This past weekend I visited a friend in Vienna, which is an easy five-hour bus ride from Prague. And for nearly the entirety of my time in the city, as the title of this post suggests, Bruce Springsteen’s “Glory Days” was playing in my head.
Austria has a strong economy and an exceptionally high standard of living. The United Nations, the Organization of Petroleum Exporting Countries, and the International Atomic Energy Commission all have headquarters in Vienna. Besides touring the capital city, visitors use Vienna as a base for sightseeing around the Austrian countryside, and as the arrival point for trips to the country’s famed ski resorts.
But Austria, particularly Vienna, used to be so much more. The Habsburg dynasty, the rulers of Austria for centuries, presided over an empire that included Hungary, Bohemia, northern Italy, the Holy Roman Empire and parts of the Balkans- a big slice of Europe. Vienna was the center of the Habsburg domain, and it was clear to me from the second I arrived that Vienna wasn’t built for the present-day little country of eight million people.
Vienna is, in a word, opulent. Wherever you go, especially in the center of the city, you see wide boulevards, neatly designed public parks, and palatial baroque buildings. It’s a city appropriate for kings, for the seat of a world empire. It’s a city for men like Metternich to wield power over an entire continent. It’s a city for artists like Gustav Klimt and Otto Wagner, for composers like Gustav Mahler and Franz Schubert. It’s not a city for a country that has only the 23rd highest GDP in the world.
The discrepancy between Vienna past and Vienna present was illustrated Thursday night, when my friend and I walked past the magnificent Parliament building. My friend told me at length about the history of the building and the history of the government itself.
“Cool,” I said. “Who’s the president now?”
He shrugged. “No clue.”
This coming from a guy who talk for hours about the policies of Nicholas Sarkozy or Angela Merkel.
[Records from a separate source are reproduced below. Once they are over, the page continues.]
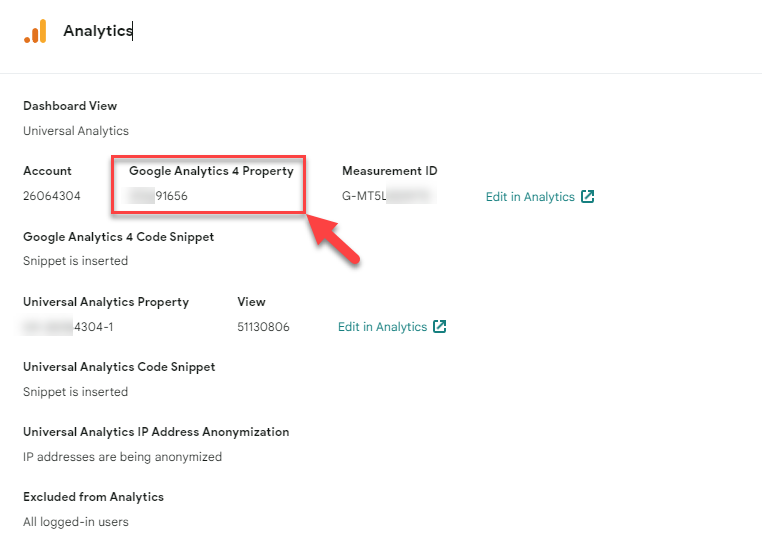Viewport: 762px width, 544px height.
Task: Open Edit in Analytics link next to Measurement ID
Action: click(530, 197)
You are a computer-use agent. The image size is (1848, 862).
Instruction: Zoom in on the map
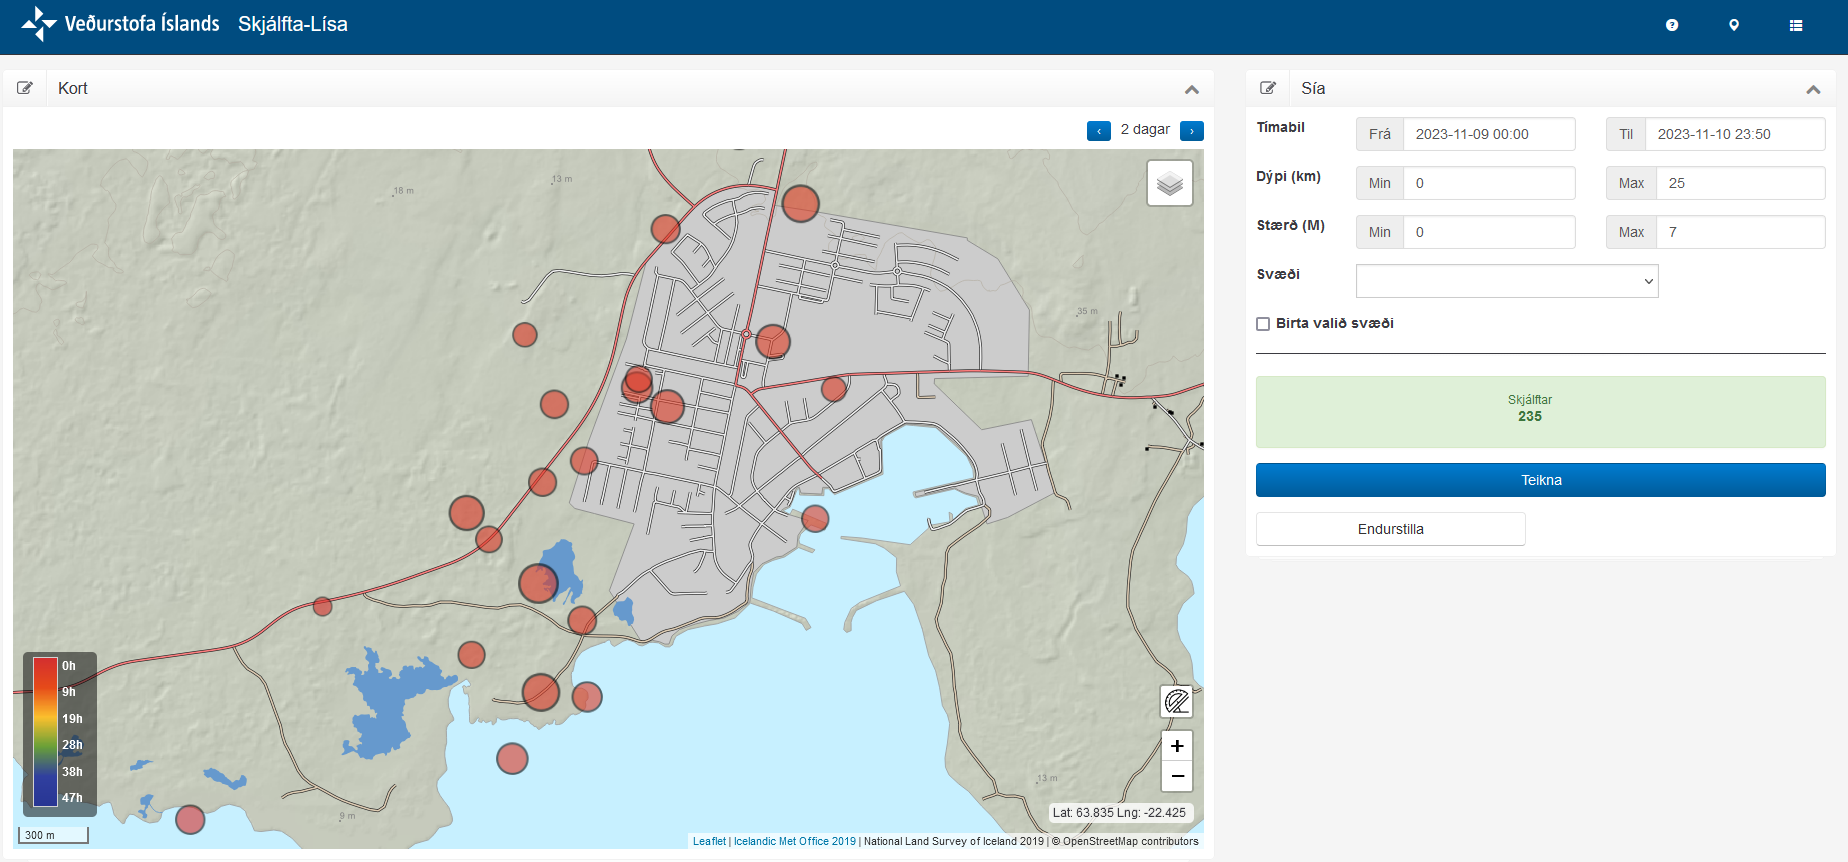coord(1177,746)
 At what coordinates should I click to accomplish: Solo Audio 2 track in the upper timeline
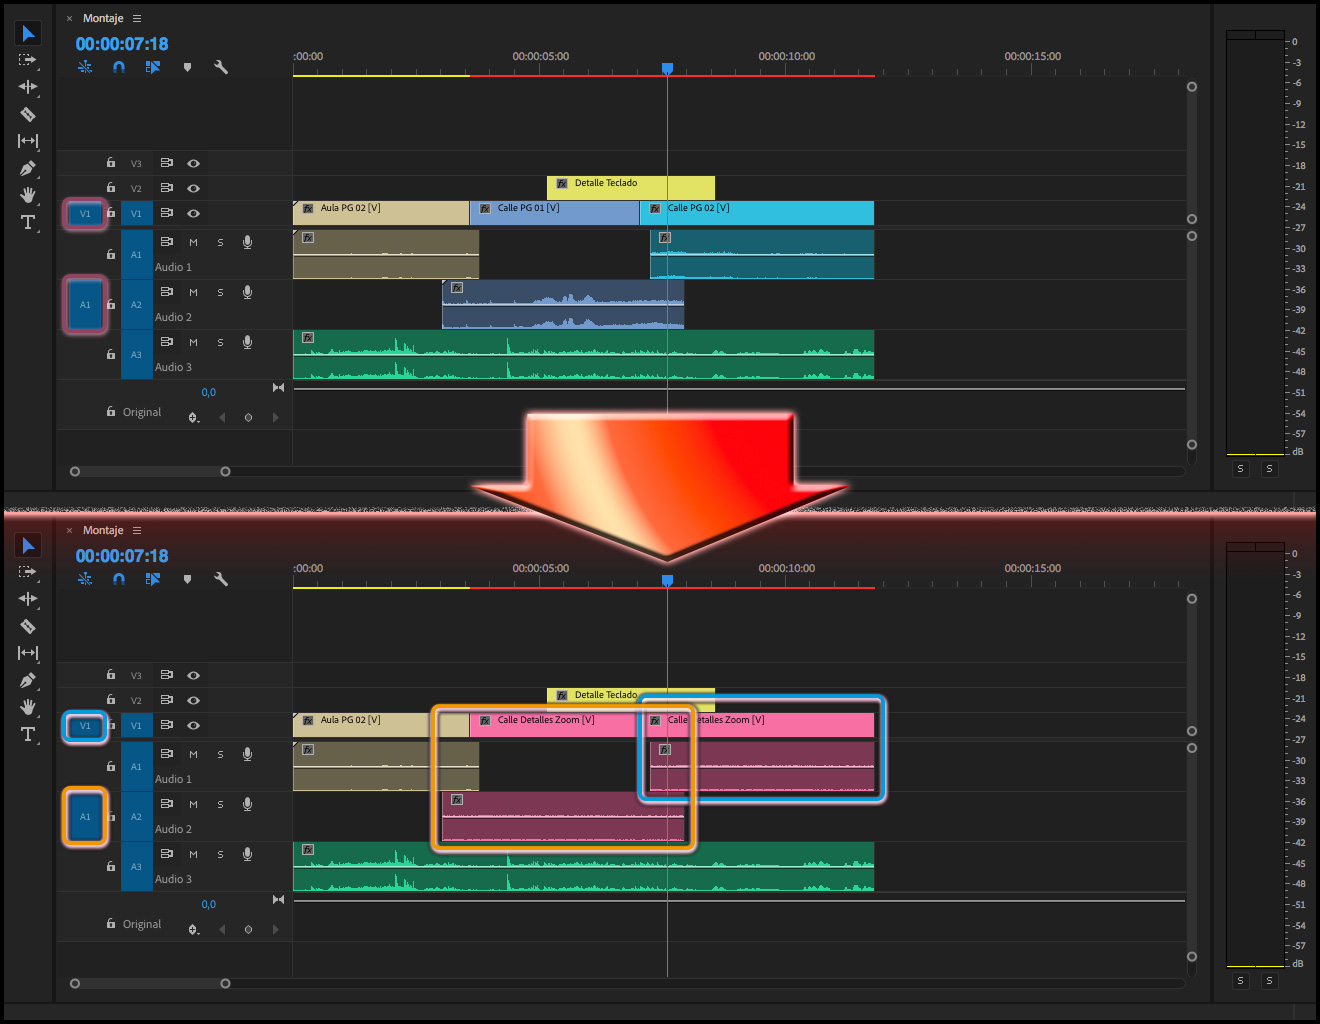pyautogui.click(x=220, y=292)
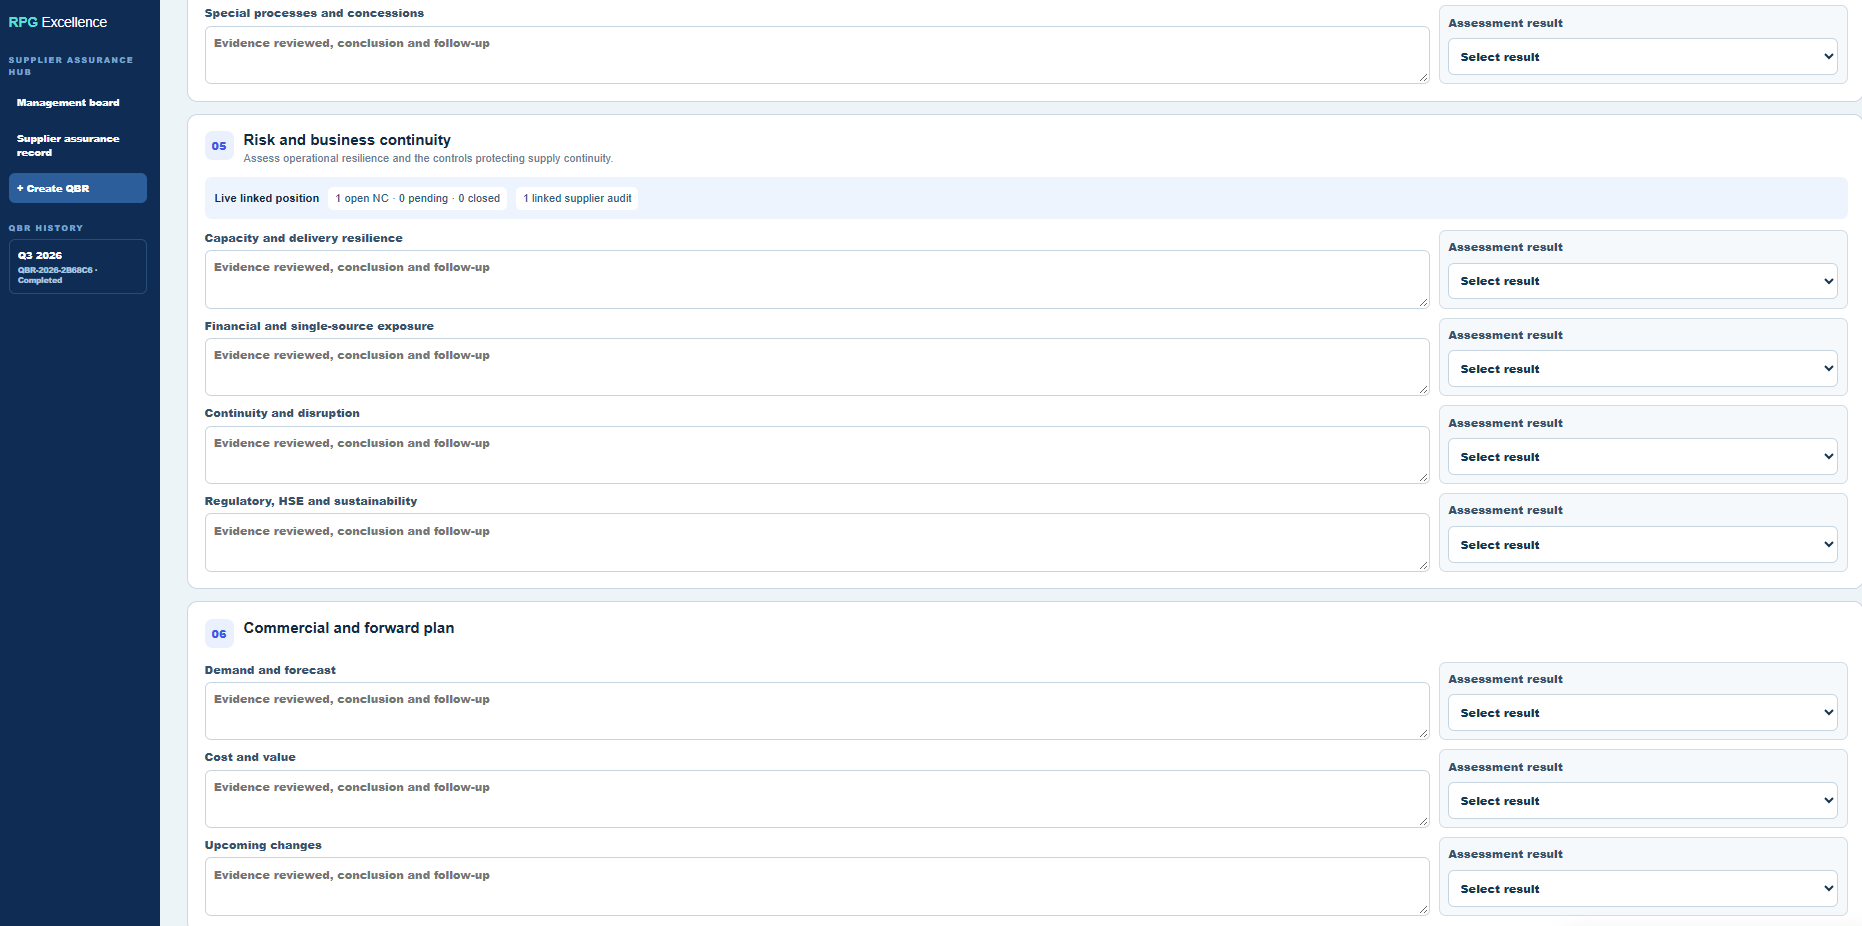Open result dropdown for Capacity and delivery resilience
The height and width of the screenshot is (926, 1862).
(x=1642, y=281)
I’m sure some of you are thinking I’m being unfair to Austria and Vienna and diminishing the country’s contemporary importance. If so, try thinking up a list of Austrians from previous centuries. Chances are a lot of names will immediately come to mind, Mozart, Freud and Franz Ferdinand among them. Then try to come up with a list of Austrians alive today. And Arnold Schwarzenegger doesn’t count.